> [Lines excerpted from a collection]
_ _ _

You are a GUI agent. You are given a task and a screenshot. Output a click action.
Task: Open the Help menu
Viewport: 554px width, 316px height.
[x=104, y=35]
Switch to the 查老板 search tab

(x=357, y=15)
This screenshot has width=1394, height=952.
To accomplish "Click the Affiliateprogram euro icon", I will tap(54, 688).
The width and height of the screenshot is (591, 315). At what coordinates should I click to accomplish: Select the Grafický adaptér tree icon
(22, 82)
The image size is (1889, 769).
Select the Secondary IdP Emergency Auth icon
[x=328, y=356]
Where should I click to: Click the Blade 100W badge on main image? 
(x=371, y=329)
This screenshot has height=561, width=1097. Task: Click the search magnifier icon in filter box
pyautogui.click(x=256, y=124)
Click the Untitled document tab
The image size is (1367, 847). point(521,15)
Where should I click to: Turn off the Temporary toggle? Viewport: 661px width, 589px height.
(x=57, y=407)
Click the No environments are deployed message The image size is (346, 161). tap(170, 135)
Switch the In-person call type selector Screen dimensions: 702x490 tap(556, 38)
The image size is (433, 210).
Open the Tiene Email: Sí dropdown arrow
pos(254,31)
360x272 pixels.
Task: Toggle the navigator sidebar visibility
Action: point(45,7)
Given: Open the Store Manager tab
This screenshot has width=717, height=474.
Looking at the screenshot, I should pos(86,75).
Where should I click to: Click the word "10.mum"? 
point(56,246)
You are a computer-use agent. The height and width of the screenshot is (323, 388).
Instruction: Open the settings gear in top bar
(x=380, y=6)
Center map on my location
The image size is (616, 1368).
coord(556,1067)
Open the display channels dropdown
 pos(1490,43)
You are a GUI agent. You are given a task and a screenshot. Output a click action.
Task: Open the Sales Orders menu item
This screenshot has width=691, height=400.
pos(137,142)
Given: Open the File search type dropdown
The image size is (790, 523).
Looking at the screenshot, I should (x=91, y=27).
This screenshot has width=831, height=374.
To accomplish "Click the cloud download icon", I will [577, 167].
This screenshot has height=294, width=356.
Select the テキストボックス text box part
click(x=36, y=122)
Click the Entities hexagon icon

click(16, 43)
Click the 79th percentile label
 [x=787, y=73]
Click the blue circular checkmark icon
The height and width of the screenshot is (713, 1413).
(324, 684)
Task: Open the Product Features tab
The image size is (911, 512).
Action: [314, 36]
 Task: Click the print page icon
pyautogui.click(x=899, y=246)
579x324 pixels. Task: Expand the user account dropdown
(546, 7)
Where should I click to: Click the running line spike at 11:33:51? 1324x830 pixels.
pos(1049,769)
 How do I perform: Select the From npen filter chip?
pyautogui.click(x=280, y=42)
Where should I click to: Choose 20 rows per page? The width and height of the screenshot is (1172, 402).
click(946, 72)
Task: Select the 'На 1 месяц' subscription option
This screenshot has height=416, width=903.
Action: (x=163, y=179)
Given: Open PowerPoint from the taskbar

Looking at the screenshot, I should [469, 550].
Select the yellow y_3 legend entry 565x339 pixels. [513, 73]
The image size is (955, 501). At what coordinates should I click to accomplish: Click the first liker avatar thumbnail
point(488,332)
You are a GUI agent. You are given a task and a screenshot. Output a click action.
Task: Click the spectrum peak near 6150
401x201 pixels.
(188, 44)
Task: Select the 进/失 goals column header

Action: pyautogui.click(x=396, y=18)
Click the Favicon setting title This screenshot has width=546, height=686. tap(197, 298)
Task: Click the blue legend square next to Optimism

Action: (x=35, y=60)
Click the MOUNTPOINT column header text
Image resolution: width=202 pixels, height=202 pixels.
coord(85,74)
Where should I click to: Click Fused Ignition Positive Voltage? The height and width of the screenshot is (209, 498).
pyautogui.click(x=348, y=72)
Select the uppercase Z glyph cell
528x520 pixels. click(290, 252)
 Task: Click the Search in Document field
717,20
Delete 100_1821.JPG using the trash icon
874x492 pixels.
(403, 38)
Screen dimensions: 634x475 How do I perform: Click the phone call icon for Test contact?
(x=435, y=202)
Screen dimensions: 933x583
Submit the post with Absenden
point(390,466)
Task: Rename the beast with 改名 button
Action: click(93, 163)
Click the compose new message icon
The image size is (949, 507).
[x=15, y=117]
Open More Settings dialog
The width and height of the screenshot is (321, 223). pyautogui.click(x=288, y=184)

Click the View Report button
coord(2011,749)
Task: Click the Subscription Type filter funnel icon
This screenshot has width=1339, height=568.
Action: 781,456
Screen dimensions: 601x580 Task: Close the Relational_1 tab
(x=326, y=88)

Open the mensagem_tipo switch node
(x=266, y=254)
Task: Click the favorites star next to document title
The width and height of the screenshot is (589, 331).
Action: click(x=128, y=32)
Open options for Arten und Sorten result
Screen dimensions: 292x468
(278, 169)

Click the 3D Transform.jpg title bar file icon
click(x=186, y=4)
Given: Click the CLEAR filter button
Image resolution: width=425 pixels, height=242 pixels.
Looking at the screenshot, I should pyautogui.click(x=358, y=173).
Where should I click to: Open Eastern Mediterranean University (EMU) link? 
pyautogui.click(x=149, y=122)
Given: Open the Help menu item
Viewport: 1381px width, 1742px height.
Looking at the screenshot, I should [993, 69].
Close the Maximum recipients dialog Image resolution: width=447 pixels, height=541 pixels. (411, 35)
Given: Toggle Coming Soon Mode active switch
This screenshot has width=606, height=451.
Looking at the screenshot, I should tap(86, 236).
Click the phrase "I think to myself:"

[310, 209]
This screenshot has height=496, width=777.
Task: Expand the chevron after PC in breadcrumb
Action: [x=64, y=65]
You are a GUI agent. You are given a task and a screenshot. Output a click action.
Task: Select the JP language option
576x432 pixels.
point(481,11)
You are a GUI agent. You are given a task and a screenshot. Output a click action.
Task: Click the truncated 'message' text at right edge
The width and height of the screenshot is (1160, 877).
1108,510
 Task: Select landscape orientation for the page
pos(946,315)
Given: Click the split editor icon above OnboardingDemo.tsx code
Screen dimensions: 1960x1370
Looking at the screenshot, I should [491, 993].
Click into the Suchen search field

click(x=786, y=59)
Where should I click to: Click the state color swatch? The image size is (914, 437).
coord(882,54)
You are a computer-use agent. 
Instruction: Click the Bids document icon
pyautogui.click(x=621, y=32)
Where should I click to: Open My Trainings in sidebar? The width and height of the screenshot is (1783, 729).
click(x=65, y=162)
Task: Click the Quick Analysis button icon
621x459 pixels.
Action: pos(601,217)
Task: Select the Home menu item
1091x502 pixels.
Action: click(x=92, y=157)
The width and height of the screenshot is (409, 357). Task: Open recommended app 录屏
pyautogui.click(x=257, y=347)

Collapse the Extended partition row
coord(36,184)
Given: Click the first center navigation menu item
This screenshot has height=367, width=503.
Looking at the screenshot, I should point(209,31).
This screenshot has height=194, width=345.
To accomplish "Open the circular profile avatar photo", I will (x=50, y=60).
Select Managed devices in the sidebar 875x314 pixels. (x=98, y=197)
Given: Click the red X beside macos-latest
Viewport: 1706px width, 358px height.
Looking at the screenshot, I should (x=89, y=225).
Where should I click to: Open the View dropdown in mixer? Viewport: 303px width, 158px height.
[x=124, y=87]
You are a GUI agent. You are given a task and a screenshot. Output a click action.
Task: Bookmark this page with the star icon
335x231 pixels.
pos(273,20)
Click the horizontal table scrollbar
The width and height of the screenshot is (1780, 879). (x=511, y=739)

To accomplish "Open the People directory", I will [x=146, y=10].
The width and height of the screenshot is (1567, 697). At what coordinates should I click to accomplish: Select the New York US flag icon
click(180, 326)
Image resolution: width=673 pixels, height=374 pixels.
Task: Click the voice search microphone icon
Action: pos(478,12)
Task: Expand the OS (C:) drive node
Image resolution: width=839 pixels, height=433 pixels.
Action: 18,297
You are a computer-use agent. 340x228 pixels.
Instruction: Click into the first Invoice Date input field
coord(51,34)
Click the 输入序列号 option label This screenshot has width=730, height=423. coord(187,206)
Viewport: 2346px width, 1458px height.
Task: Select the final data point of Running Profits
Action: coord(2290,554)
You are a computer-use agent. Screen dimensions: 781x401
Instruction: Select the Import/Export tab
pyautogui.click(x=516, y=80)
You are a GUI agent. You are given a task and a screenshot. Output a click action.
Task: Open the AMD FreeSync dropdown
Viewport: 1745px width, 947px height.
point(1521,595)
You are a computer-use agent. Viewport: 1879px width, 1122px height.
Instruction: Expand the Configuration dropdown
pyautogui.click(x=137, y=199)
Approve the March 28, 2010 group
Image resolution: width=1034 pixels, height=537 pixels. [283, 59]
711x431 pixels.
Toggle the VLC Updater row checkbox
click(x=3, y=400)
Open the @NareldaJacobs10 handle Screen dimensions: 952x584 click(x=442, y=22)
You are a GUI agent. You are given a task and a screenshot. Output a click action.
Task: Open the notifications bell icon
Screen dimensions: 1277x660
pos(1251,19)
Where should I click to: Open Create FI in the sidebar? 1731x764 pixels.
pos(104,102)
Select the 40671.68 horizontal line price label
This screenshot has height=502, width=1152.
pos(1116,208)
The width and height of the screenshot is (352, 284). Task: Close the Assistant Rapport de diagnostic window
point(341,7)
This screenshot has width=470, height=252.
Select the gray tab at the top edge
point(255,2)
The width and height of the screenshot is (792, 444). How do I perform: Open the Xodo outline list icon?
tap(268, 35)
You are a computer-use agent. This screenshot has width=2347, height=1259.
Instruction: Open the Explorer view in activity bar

_ _ _

> [Exercise details] List each of the lines above that contains the word "item".

> [Answer below]
Task: Open the Sales Orders menu item
Given: Open the Help menu item
Task: Select the Home menu item
Given: Click the first center navigation menu item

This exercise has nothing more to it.